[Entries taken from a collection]
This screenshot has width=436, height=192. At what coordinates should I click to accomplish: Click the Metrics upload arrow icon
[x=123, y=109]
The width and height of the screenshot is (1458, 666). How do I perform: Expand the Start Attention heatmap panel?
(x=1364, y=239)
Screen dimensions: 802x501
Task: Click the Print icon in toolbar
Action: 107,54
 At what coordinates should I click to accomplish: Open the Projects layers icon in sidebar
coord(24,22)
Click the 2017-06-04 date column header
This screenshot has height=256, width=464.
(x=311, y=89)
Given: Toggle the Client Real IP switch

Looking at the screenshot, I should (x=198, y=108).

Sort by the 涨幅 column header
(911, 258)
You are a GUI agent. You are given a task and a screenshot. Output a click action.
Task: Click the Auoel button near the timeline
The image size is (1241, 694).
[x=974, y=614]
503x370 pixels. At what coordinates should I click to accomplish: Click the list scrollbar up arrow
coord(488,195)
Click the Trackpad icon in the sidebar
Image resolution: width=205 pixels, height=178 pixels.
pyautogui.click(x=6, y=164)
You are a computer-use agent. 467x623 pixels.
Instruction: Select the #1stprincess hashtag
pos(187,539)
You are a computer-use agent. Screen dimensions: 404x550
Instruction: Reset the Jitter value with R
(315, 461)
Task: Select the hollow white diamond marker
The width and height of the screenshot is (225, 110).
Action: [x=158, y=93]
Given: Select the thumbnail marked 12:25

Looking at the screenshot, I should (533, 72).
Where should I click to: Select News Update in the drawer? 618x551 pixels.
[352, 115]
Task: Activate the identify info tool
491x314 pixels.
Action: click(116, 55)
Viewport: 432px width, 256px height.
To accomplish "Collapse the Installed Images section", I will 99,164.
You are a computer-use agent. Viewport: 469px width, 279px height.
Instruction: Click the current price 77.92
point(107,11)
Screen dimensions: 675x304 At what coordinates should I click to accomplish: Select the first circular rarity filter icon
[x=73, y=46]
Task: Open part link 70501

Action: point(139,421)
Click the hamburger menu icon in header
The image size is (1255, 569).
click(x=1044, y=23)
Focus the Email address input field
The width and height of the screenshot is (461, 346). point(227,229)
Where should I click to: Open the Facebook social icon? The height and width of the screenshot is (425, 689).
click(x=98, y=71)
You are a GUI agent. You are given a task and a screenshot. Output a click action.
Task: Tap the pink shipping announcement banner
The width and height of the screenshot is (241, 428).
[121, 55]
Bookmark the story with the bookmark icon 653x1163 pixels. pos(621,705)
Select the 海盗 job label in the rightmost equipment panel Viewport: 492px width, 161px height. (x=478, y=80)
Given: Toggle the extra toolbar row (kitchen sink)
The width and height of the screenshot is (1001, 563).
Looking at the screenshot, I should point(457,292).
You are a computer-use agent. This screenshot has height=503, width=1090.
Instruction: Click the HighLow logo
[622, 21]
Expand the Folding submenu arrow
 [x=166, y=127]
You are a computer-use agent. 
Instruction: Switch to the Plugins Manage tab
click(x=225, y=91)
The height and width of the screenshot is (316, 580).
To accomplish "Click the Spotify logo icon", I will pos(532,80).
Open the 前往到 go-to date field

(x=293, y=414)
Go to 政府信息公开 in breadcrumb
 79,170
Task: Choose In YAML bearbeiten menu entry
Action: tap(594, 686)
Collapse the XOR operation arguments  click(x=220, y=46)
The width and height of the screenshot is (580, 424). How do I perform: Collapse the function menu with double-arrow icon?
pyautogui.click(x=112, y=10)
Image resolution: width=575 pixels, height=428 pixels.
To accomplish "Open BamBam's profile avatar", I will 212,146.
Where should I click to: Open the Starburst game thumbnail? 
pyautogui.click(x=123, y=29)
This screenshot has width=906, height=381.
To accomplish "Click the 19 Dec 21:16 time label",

Your task
Reproduce the records above with every character intact.

Expected output
This screenshot has width=436, height=192. At what coordinates should I click to accomplish: Click the Metrics upload arrow icon
[x=123, y=109]
The width and height of the screenshot is (1458, 666). How do I perform: Expand the Start Attention heatmap panel?
(x=1364, y=239)
Screen dimensions: 802x501
Task: Click the Print icon in toolbar
Action: 107,54
 At what coordinates should I click to accomplish: Open the Projects layers icon in sidebar
coord(24,22)
Click the 2017-06-04 date column header
This screenshot has height=256, width=464.
(x=311, y=89)
Given: Toggle the Client Real IP switch

Looking at the screenshot, I should (x=198, y=108).

Sort by the 涨幅 column header
(911, 258)
You are a GUI agent. You are given a task and a screenshot. Output a click action.
Task: Click the Auoel button near the timeline
The image size is (1241, 694).
[x=974, y=614]
503x370 pixels. At what coordinates should I click to accomplish: Click the list scrollbar up arrow
coord(488,195)
Click the Trackpad icon in the sidebar
Image resolution: width=205 pixels, height=178 pixels.
pyautogui.click(x=6, y=164)
You are a computer-use agent. 467x623 pixels.
Instruction: Select the #1stprincess hashtag
pos(187,539)
You are a computer-use agent. Screen dimensions: 404x550
Instruction: Reset the Jitter value with R
(315, 461)
Task: Select the hollow white diamond marker
The width and height of the screenshot is (225, 110).
Action: [x=158, y=93]
Given: Select the thumbnail marked 12:25

Looking at the screenshot, I should (533, 72).
Where should I click to: Select News Update in the drawer? 618x551 pixels.
[352, 115]
Task: Activate the identify info tool
491x314 pixels.
Action: click(116, 55)
Viewport: 432px width, 256px height.
To accomplish "Collapse the Installed Images section", I will 99,164.
You are a computer-use agent. Viewport: 469px width, 279px height.
Instruction: Click the current price 77.92
point(107,11)
Screen dimensions: 675x304 At what coordinates should I click to accomplish: Select the first circular rarity filter icon
[x=73, y=46]
Task: Open part link 70501

Action: point(139,421)
Click the hamburger menu icon in header
The image size is (1255, 569).
click(x=1044, y=23)
Focus the Email address input field
The width and height of the screenshot is (461, 346). point(227,229)
Where should I click to: Open the Facebook social icon? The height and width of the screenshot is (425, 689).
click(x=98, y=71)
You are a GUI agent. You are given a task and a screenshot. Output a click action.
Task: Tap the pink shipping announcement banner
The width and height of the screenshot is (241, 428).
[121, 55]
Bookmark the story with the bookmark icon 653x1163 pixels. pos(621,705)
Select the 海盗 job label in the rightmost equipment panel Viewport: 492px width, 161px height. (x=478, y=80)
Given: Toggle the extra toolbar row (kitchen sink)
The width and height of the screenshot is (1001, 563).
Looking at the screenshot, I should point(457,292).
You are a computer-use agent. This screenshot has height=503, width=1090.
Instruction: Click the HighLow logo
[622, 21]
Expand the Folding submenu arrow
 [x=166, y=127]
You are a computer-use agent. 
Instruction: Switch to the Plugins Manage tab
click(x=225, y=91)
The height and width of the screenshot is (316, 580).
To accomplish "Click the Spotify logo icon", I will pos(532,80).
Open the 前往到 go-to date field

(x=293, y=414)
Go to 政府信息公开 in breadcrumb
 79,170
Task: Choose In YAML bearbeiten menu entry
Action: tap(594, 686)
Collapse the XOR operation arguments  click(x=220, y=46)
The width and height of the screenshot is (580, 424). How do I perform: Collapse the function menu with double-arrow icon?
pyautogui.click(x=112, y=10)
Image resolution: width=575 pixels, height=428 pixels.
To accomplish "Open BamBam's profile avatar", I will 212,146.
Where should I click to: Open the Starburst game thumbnail? 
pyautogui.click(x=123, y=29)
This screenshot has width=906, height=381.
To accomplish "Click the 19 Dec 21:16 time label",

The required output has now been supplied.